Au Venezuela, un crime contre l’humanité
Au premier regard, l’incident est infime. Deux camions ont été détruits par les flammes, samedi 2 février, sur un pont enjambant la rivière Téchira, à la frontière entre Colombie et Vénézuéla. On pourrait raisonnablement penser que l’humanité, dans son ensemble, n’est en rien concernée. Le fait est : que ces camions aient brûlé ou non, cela ne saurait rien changer à la vie de 99,9 % de la population mondiale. Pourtant, ce n’est pas si simple. Tout dépend, en effet, de ce qu’on entend par « humanité ».
S’il s’agit de l’espèce humaine dans sa réalité biologique et démographique, si on appelle « humanité » la collection des individus Sapiens sapiens vivant actuellement sur la planète, alors la corrélation avec cet événement se trouve à peu près dépourvue de toute pertinence. Mais ce n’est pas, et de loin, la seule signification du terme. Car l’humanité se définit aussi par son histoire, son interdépendance, ses structures de pouvoir et ses conflits. Si l’on commence ainsi à songer à l’humanité géopolitique, alors ces camions changent de sens. Il apparaît vite que tout le monde, de proche en proche, risque d’être impacté par cette histoire infinitésimale.
Parce que ces camions étaient chargés d’aide humanitaire, de médicaments et de vivre, destinés à des Vénézuéliens en péril vital : enfants qui meurent de faim, adultes qui agonisent faute de soins. Parce le « président en exercice » autoproclamé Juan Guaido, se dressant contre la dictature, voulait faire entrer ce convoi dans son pays. Parce que le président en fonction, Nicolas Maduro, a décrété que cette aide, envoyée par les Etats-Unis, constituant une offensive politique, ne franchirait jamais la frontière. Et surtout parce chaque camp, aujourd’hui, se trouve soutenu par de grandes puissances.

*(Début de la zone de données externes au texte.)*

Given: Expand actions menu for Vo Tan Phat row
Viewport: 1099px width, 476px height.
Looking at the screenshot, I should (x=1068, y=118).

Au côté de Juan Guaido, se tiennent États-Unis, Canada, Brésil, et d’autres. A l’opposé, Russie et Turquie ont pris fait et cause pour Maduro. L’Union Européenne, après la France, l’Allemagne et le Royaume-Uni, a demandé d’urgence des élections libres. Autour de cette crise, une atmosphère de guerre froide s’installe donc de plus en plus nettement. Et le Vénézuéla est au bord de la guerre civile. Les alliances nouées par chacune des parties en présence montrent donc clairement que tout incident, dans ce conflit, se répercutera bien au-delà des frontières du pays. Voilà pourquoi l’humanité est concernée.
Mais ce n’est pas la seule raison. Car il existe un autre sens du terme « humanité », qui désigne cette fois le sentiment spontané du lien unissant tous les individus de l’espèce. C’est en ce sens qu’on parle de « faire preuve d’humanité ». Cette humanité-là est morale, et non plus biologique. Elle est universelle d’un point de vue éthique, et non plus géopolitique. Le vieux Cicéron, qu’on oublie depuis longtemps de lire comme il le faudrait, fut le premier à en concevoir la portée. « Par cela même qu’il est un homme, un homme ne doit pas être étranger pour un homme » écrit-il dans le traité Des biens et des maux.
Le penseur romain n’en reste pas là. Il aperçoit ce point, qui demeure toujours essentiel aujourd’hui : la fonction centrale du pouvoir politique est de préserver cette humanité. Le rôle des lois, de l’autorité, de l’Etat est de préserver le lien humain, et non de l’entraver, encore moins de le détruire. « Il nous faut honorer, conserver et maintenir intacte cette union, cette société commune à tout le genre humain », insiste Cicéron dans son traité Des devoirs, précisant que cette société du genre humain se rompt « si nous sommes disposés à dépouiller et à léser autrui à notre profit. »
Est-on loin du Vénézuéla ? Très près, au contraire. Car si la fonction ultime du pouvoir politique est bien de protéger cette humanité, il commet un crime moral en la détruisant, quand bien même il se prétend légal et se proclame dans son droit. Le crime de Nicolas Maduro n’est pas d’avoir fait détruire les vivres et les médicaments d’un convoi humanitaire – une polémique se poursuit pour connaître les causes de l’incendie. Son crime est d’avoir conduit la population d’un grand pays pétrolier à la famine, la misère et les maladies au nom du bien, du vrai, du juste, des libertés et des lendemains qui vont chanter. Il s’agit d’un crime contre l’humanité, commis par incompétence, bêtise, aveuglement et autoritarisme. Ceux qui ont célébré le despotisme irresponsable de Chavez, ceux qui soutiennent encore la dictature de Maduro sont complices.